I don’t know what qualities make for a good juicing apple, but I’d imagine it is worth trying some of them.

At least you can freeze juice.


Just got back from sunny Albuquerque. The bucket by my trees shows 6 1/2 inches of rain while I was gone. Also plenty of cloudy and wet weather during most of September. Picked a few Hawkeye and Gala. They where not great but at least they were edible. Picked the remaining Korean Giant pears that where crunchy and very juicey but mild taste. If we get some sun perhaps some of the Oct ripening apples will be better.


I’m complaining before the jury has reached a verdict… it’s a good thing to be able to enjoy complaining when you are an obsessive fruit grower in the NE, but there’s still time and I just picked a Spitz off the ground and it was pretty good and the crop might keep improving for a couple of weeks.

While I enjoy complaining I will much more enjoy it if I can say by late Oct that the apple crop is not too bad because my latest and most important apples ended up OK.

Yeah, that Spitz was pretty good! And the seeds were still only light brown.


I imagine it’s healthier to gripe a bit in this forum than to those around you?

When I was a teen I went on a duck hunt in TX. My father had a friend who went with us into the sunken blinds in the marsh and bayous. He was armed with a camera instead of a gun.

He was more interested in the beauty around him abss the process than the result you could say.

You see I’m conditioning myself for ‘failure’ in coming years…


My apples hav sooty blotch but not as bad as Euro pears. Your and my weather patterns are similar. I can commiserate.
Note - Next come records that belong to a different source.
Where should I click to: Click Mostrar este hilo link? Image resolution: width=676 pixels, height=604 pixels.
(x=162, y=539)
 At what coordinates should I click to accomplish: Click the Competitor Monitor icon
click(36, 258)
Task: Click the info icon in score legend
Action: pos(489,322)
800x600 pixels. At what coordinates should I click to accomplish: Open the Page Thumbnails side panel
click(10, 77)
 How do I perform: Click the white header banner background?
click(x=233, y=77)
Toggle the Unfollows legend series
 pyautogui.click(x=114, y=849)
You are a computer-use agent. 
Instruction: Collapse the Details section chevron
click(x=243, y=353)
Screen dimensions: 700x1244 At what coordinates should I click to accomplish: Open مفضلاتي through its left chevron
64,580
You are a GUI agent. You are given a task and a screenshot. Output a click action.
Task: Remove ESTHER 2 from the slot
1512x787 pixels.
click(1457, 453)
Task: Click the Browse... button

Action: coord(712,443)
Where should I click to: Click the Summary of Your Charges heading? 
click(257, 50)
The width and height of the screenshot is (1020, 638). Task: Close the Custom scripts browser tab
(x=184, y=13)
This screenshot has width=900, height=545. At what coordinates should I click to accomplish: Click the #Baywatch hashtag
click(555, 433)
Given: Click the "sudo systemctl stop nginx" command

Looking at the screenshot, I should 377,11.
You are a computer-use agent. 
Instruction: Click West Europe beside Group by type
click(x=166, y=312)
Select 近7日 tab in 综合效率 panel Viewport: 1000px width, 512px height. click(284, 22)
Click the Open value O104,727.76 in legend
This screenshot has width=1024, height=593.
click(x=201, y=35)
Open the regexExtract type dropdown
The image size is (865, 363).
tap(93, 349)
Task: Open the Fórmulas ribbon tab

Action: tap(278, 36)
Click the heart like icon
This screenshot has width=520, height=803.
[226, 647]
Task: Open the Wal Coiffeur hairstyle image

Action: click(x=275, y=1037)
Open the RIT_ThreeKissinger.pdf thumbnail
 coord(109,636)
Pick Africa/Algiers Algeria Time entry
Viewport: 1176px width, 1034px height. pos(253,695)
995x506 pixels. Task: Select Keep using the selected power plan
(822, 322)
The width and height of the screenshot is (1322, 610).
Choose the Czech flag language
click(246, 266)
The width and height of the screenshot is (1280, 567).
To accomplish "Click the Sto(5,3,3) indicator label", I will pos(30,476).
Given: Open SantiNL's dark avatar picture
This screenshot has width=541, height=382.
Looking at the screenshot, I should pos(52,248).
I just ate my favorite apple, Crunch A Bunch aka early Gold Rush. Crunchy and juicy and enough tartness to wake me up but little sweetness.

My Korean Giant pears are giant. Same pattern, crunchy, juicy with little sugar. I did not have peaches or nectarines to speak of. That could be good. Why have too many lousy (taste-wise) fruit in one year?


@alan What type of soil do you have? I picked pretty good Gala and Rising Sun Fuji from a local orchard last Sunday. My Magness pear that I picked in the second week of Sep had a brix of 17.5 and was very delicious.


I am not sure who you asked, Ahmad.

If it’s me, I have the same soil since I move here. It is ok soil for about 6” and the rest is yellow clay hat the builder used to fill up the plot.

Fruit that were good in a normal year (moderate rain) severely lack sweetness/sugar this year. These include all apples (i tend to grow apples with more sweetness than tartness) and Harrow Sweet pear.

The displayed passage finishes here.